Work to complete —
a – From the passage on Alaxsxa / Alaska, copy word for word the part that opens with the words containing "Close to the" and closes with "under his spell.".
b – Answer these questions from the passage on Alaxsxa / Alaska:
(i) How many residents does Kasigluk have?
(ii) What was Ryan Conarro's role when he and Gary Upay'aq Beaver first met?
(iii) How do the two yuraq performances that open and close the show differ?
## start Passage shown
Close to the end of Ping Chong and Company’s delightful Alaxsxa / Alaska, two of the deviser-performers — Gary Upay’aq Beaver and Ryan Conarro — reminisce. Seated on stools, they address each other in the clear, instructive, penetrating voice that serves as the show’s kind but didactic tone. “Do you remember when we first met?” Of course they do: It was in a school gym, in Alaska, in the tiny town of Kasigluk — a place in the far north with 560 residents and no roads out. Beaver, born and raised there, was dancing for the students; Conarro was a teaching artist, a white transplant from “down south.” And since the show starts and closes with two of Beaver’s yuraq performances — one masked, one set to a skin drum — we understand why Conarro fell completely under his spell.
## end Passage shown
## start Extracted data
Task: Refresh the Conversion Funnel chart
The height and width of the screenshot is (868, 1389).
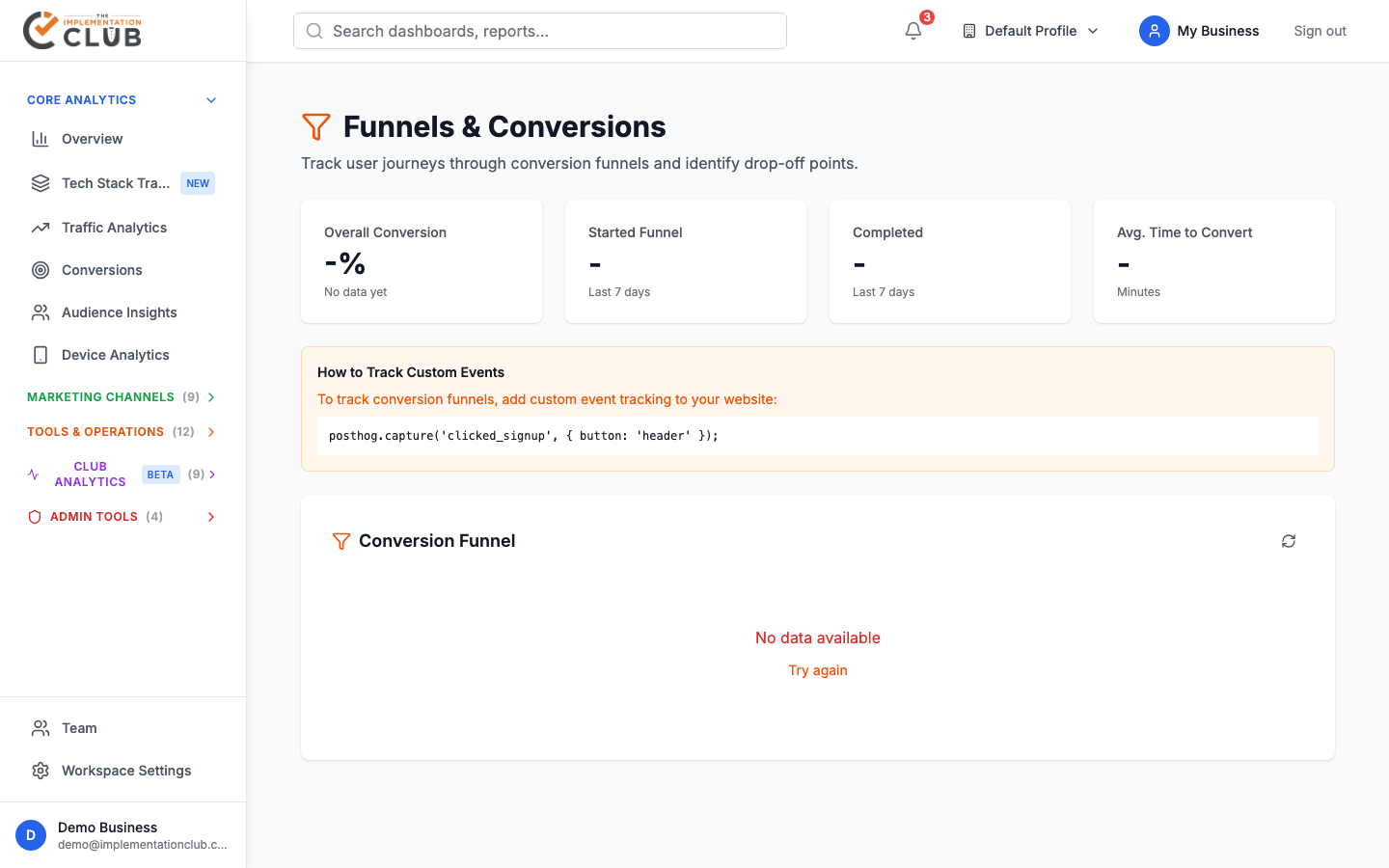Action: point(1289,541)
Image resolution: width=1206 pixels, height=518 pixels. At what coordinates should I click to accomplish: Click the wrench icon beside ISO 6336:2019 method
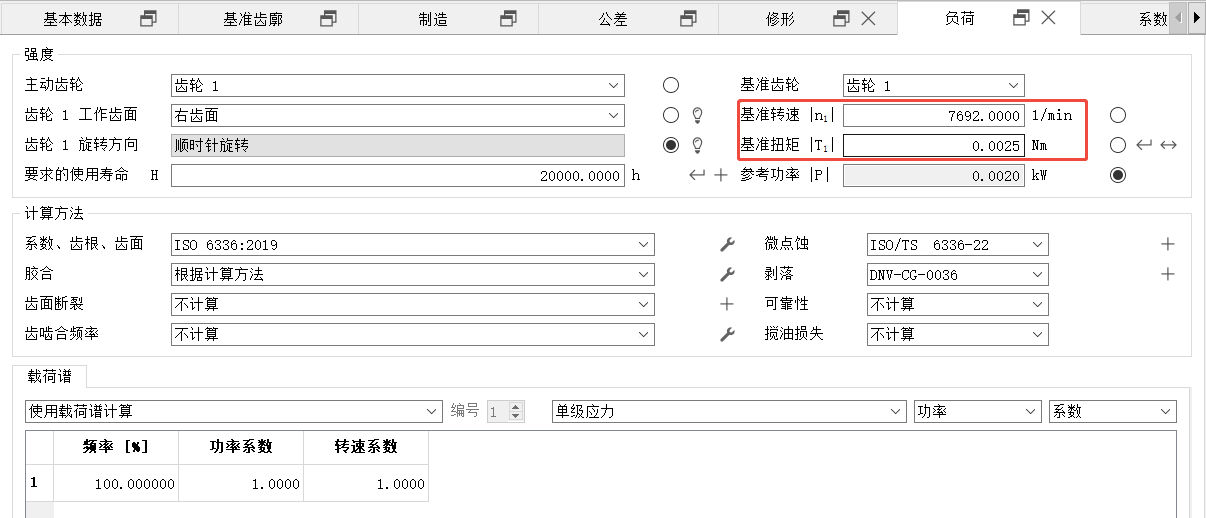pos(727,245)
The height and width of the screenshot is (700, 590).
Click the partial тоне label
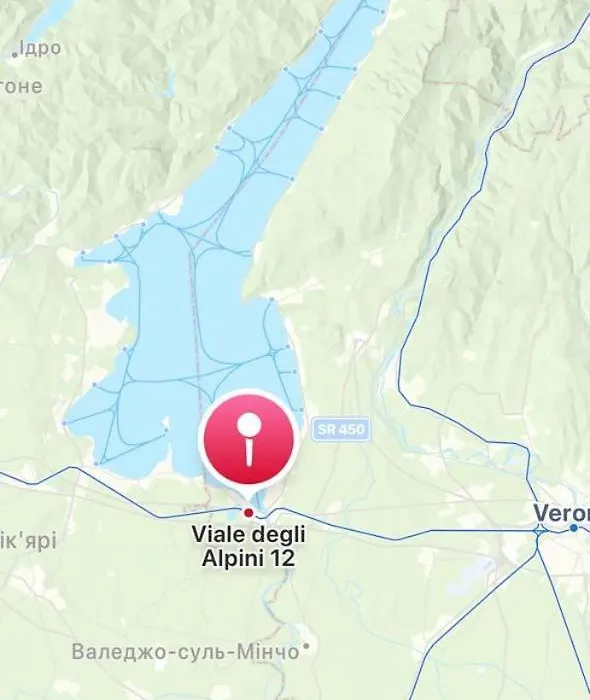[21, 86]
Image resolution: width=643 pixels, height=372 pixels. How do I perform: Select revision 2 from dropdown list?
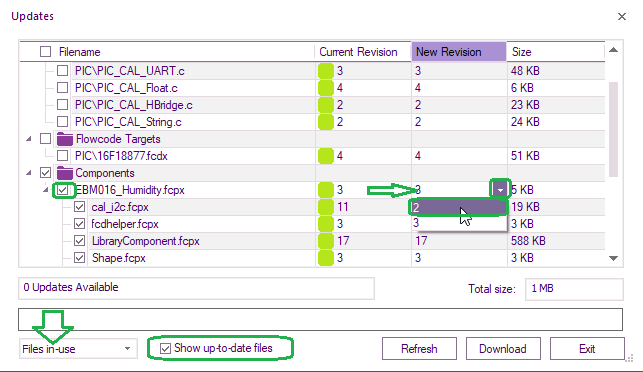coord(458,208)
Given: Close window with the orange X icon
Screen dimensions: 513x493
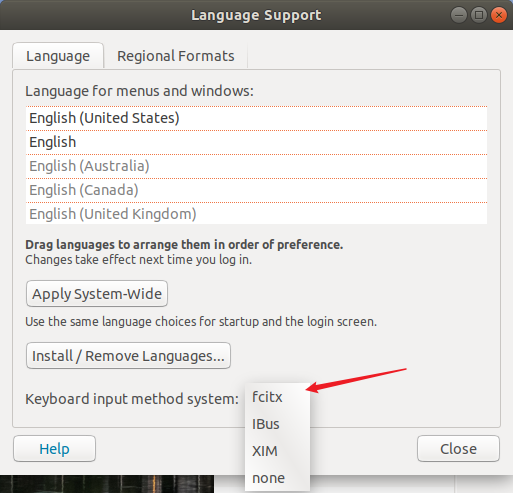Looking at the screenshot, I should (x=499, y=15).
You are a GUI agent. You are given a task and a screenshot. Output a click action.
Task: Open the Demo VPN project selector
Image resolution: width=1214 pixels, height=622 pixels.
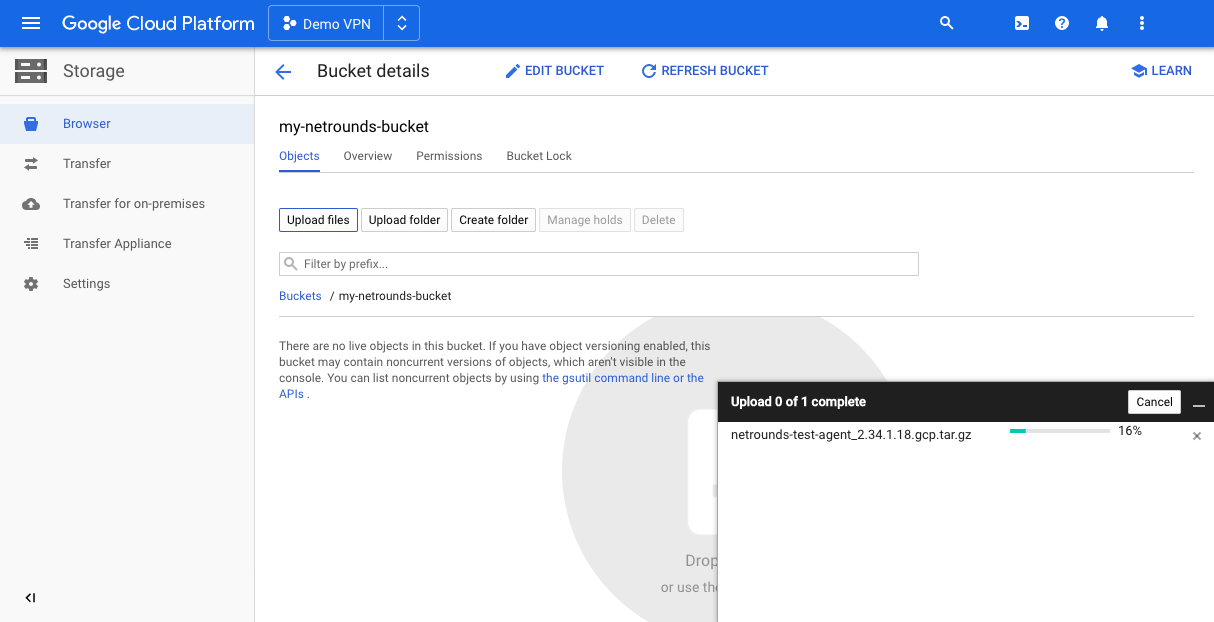[344, 23]

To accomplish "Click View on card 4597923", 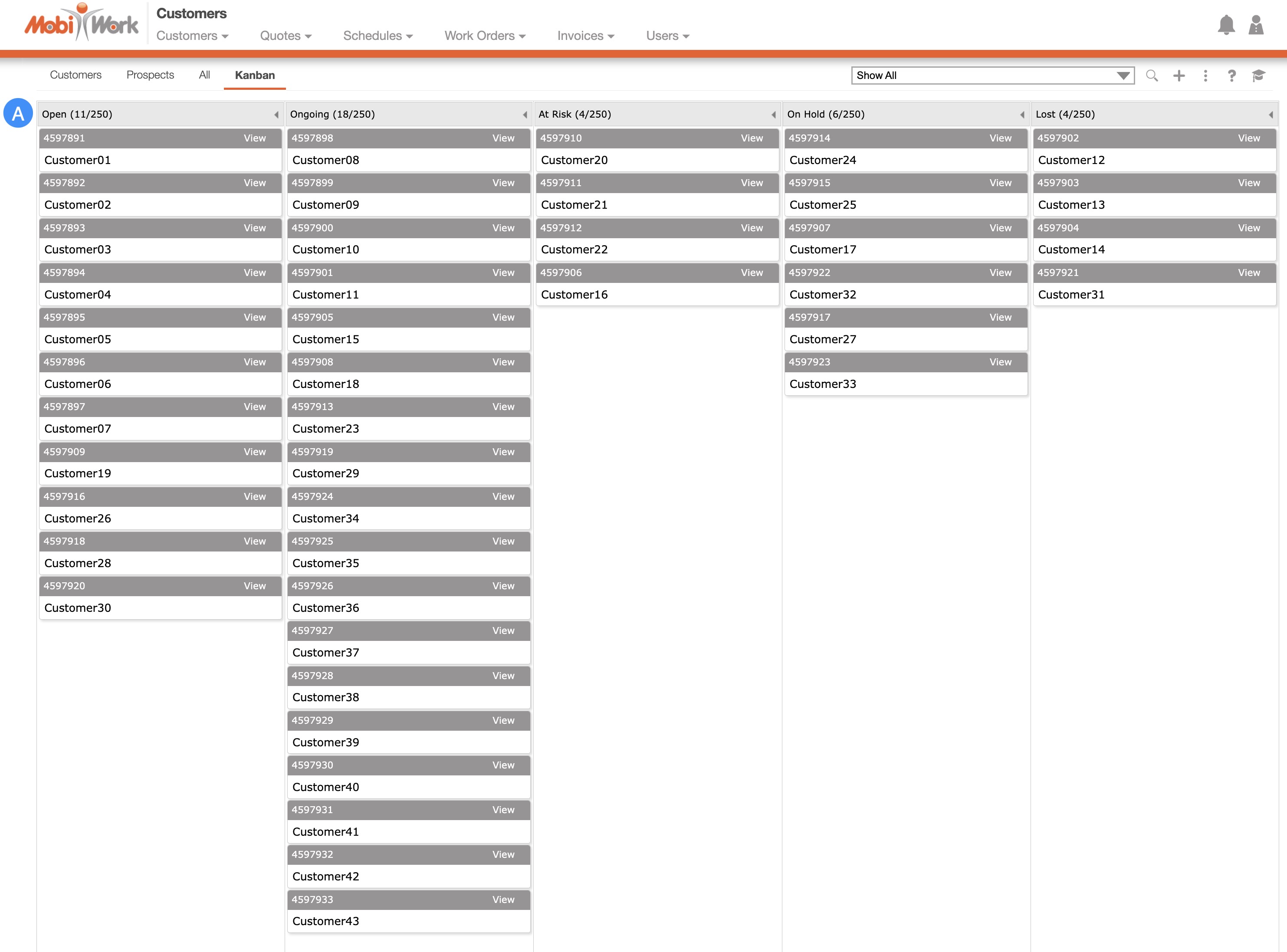I will pyautogui.click(x=1000, y=362).
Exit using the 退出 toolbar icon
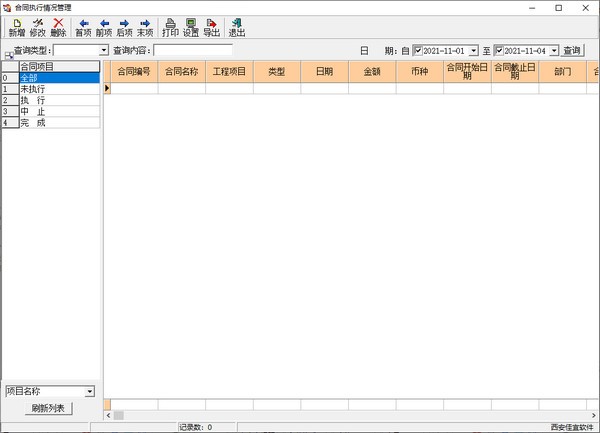Viewport: 600px width, 433px height. point(237,27)

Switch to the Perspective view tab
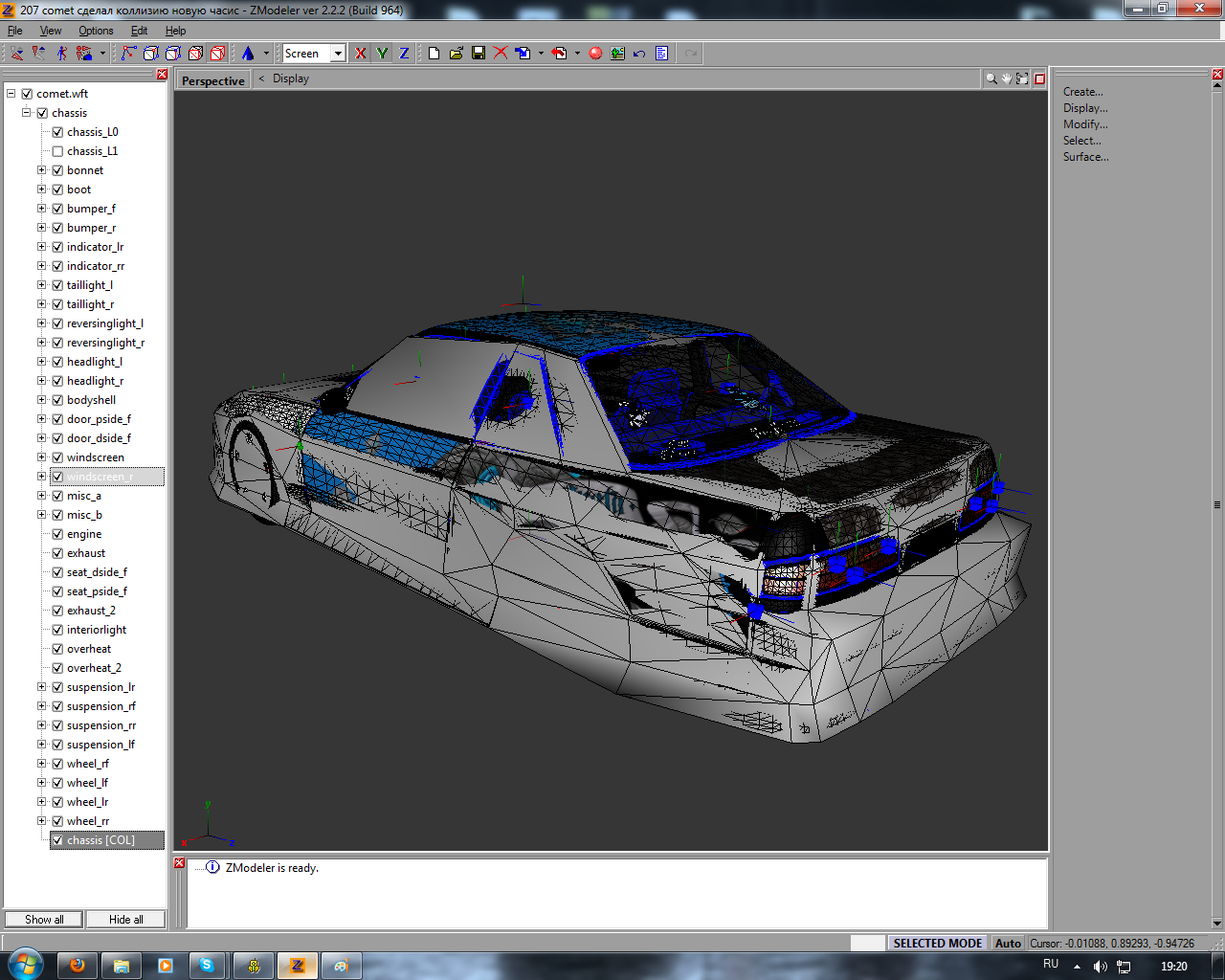click(x=212, y=81)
## end Extracted data
Full answers —
a –
Close to the end of Ping Chong and Company’s delightful Alaxsxa / Alaska, two of the deviser-performers — Gary Upay’aq Beaver and Ryan Conarro — reminisce. Seated on stools, they address each other in the clear, instructive, penetrating voice that serves as the show’s kind but didactic tone. “Do you remember when we first met?” Of course they do: It was in a school gym, in Alaska, in the tiny town of Kasigluk — a place in the far north with 560 residents and no roads out. Beaver, born and raised there, was dancing for the students; Conarro was a teaching artist, a white transplant from “down south.” And since the show starts and closes with two of Beaver’s yuraq performances — one masked, one set to a skin drum — we understand why Conarro fell completely under his spell.

b –
(i) 560.
(ii) He was a teaching artist.
(iii) One is masked, and the other is set to a skin drum.